### To do:
Report back each line of the data that contains the word "agent".

### Excerpted data:
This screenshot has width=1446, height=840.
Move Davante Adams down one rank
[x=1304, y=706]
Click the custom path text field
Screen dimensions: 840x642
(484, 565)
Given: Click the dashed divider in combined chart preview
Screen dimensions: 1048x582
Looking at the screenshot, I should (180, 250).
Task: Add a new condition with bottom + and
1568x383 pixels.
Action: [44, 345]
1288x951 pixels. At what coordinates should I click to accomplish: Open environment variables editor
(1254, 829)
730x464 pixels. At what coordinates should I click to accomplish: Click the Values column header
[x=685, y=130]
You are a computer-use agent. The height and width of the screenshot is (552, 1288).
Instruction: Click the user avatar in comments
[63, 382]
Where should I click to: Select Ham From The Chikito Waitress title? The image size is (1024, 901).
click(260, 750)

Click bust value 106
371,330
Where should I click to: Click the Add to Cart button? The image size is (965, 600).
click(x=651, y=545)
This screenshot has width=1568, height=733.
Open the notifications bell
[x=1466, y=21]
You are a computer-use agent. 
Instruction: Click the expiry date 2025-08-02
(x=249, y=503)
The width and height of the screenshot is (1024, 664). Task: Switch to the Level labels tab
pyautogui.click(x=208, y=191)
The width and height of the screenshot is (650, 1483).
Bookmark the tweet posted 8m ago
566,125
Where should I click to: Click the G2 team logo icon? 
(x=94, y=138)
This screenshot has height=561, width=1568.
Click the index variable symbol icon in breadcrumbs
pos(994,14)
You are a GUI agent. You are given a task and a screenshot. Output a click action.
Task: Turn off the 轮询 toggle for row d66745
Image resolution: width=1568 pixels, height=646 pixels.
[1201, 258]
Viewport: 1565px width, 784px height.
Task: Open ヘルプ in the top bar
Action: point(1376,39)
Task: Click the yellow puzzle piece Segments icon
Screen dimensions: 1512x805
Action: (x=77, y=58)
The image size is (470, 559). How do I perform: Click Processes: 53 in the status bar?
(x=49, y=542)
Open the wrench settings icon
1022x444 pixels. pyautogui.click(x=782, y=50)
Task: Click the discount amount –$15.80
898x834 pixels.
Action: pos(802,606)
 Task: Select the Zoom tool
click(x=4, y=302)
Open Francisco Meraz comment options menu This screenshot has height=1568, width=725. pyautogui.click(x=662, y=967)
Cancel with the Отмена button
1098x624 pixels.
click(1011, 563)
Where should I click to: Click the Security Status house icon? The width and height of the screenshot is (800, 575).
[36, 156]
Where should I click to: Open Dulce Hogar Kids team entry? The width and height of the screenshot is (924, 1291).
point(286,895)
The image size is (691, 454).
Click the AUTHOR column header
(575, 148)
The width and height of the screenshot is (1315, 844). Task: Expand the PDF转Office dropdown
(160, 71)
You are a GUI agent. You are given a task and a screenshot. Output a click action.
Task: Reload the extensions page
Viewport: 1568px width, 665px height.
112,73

### Your solution:
You are a computer-use agent. The height and width of the screenshot is (552, 1288).
You are a computer-use agent. 
You are a GUI agent. You are given a task and a screenshot. Output a click action.
You are a GUI agent. You are given a task and a screenshot. Output a click action.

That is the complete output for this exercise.